写真を撮りはじめたころ

小学校の時に通っていた英語の塾は千駄ヶ谷にありましたが、私にとっては塾などはどうでもよくて、実は大手を振って電車に乗れるチャンスだったわけですが、せっかく電車に乗るんだからと、たいていはカバンの中にカメラを忍ばせて、行きか帰りに寄り道をして、電車の写真を写していました。
いつもはオリンパスの小さなカメラを持って行ってたのですが、ある時、自分の家に何ていう名前かは忘れましたが、古いカメラが一台あるのに気づき、そのころ私を子分のように従えて、あちらこちらに蒸気機関車の写真を撮りにつれて行ってくれていた友達の兄貴に見せたところ、シャッタースピードが調整できるカメラであることがわかりました。
その友達の兄貴が言うには、このカメラがあれば流し撮りができるぞということで、広田尚敬さんの写真集から蒸気機関車を真横から写した流し撮りのカットを見せてくれて、「こういう写真が撮れるんだ。

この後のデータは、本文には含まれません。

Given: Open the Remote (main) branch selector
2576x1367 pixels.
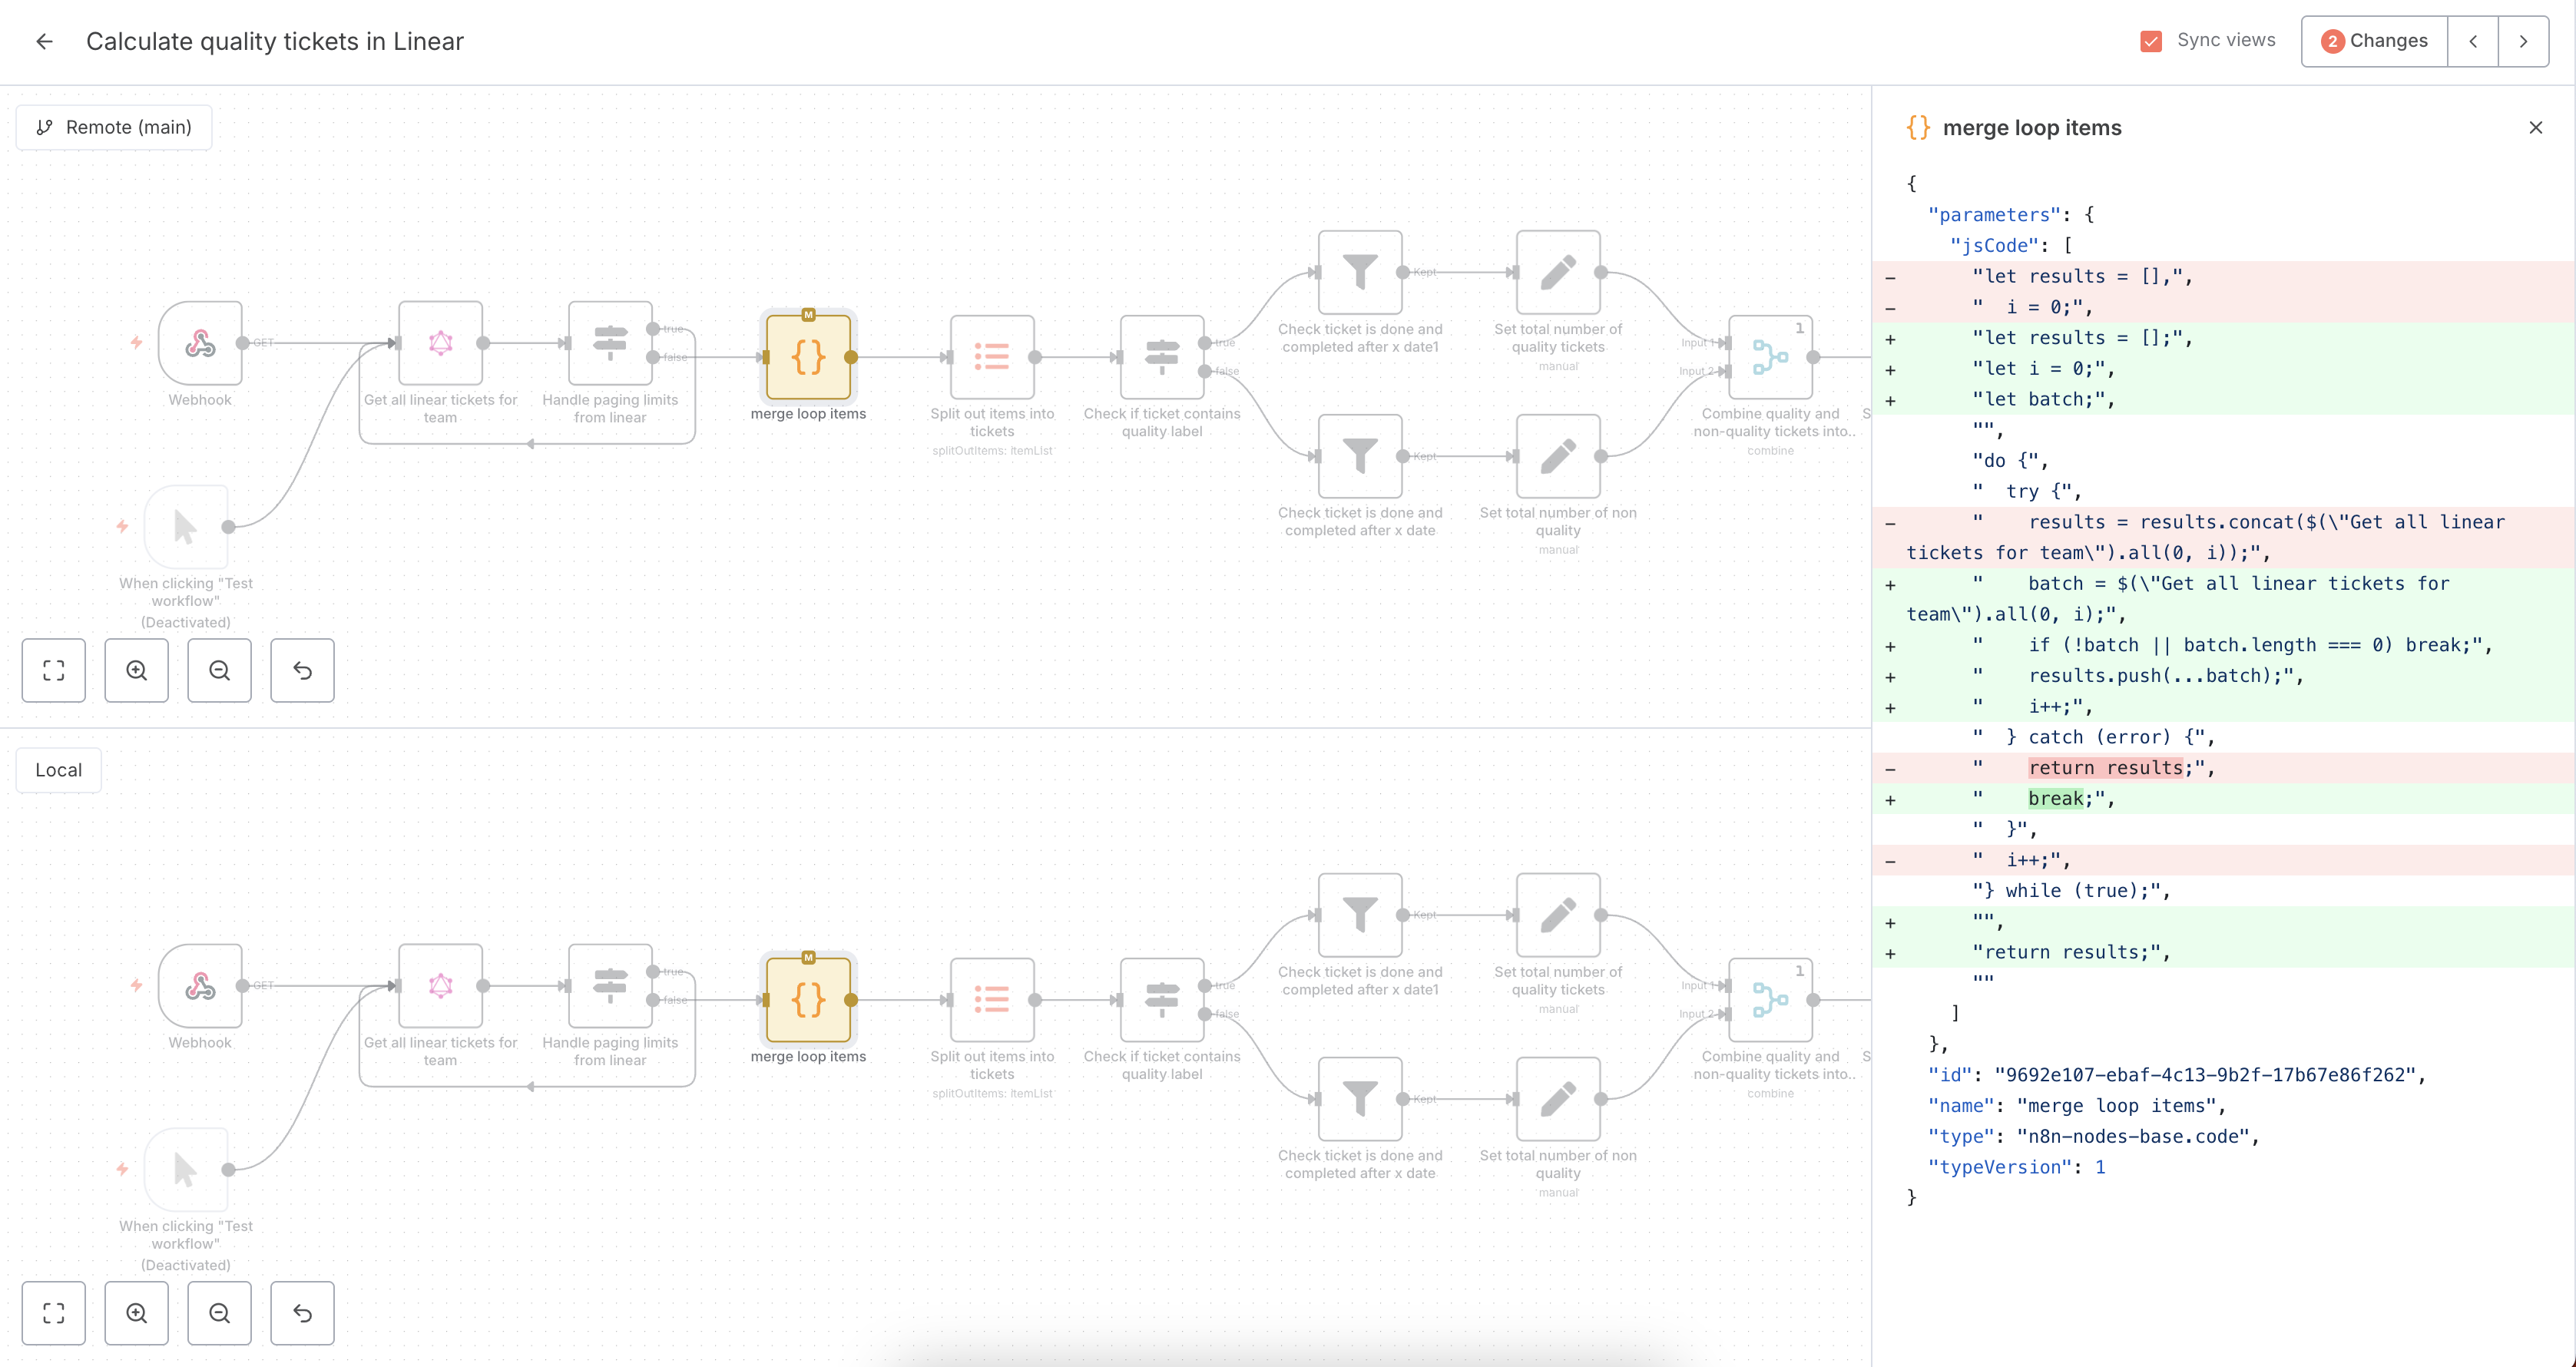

」と教えてくれました。
そこで早速次の日曜日に流し撮りの練習をしようと考えた私は、電車を真横から撮影するポイントはなかなかないので、道路を走るバスを真横から狙うことにしました。


これがその時の写真です。
初めての流し撮りですが、戦後間もないころのカメラを使って小学6年生が写したんだから、こんなもんでしょう。
私はバスマニアではありませんので、バスの形式はわかりませんが、ちょっと丸っこくって可愛い感じのバスは、当時は普通に走っていたもので、別に狙っていたわけではなく、たまたまやってきたバスを写したものです。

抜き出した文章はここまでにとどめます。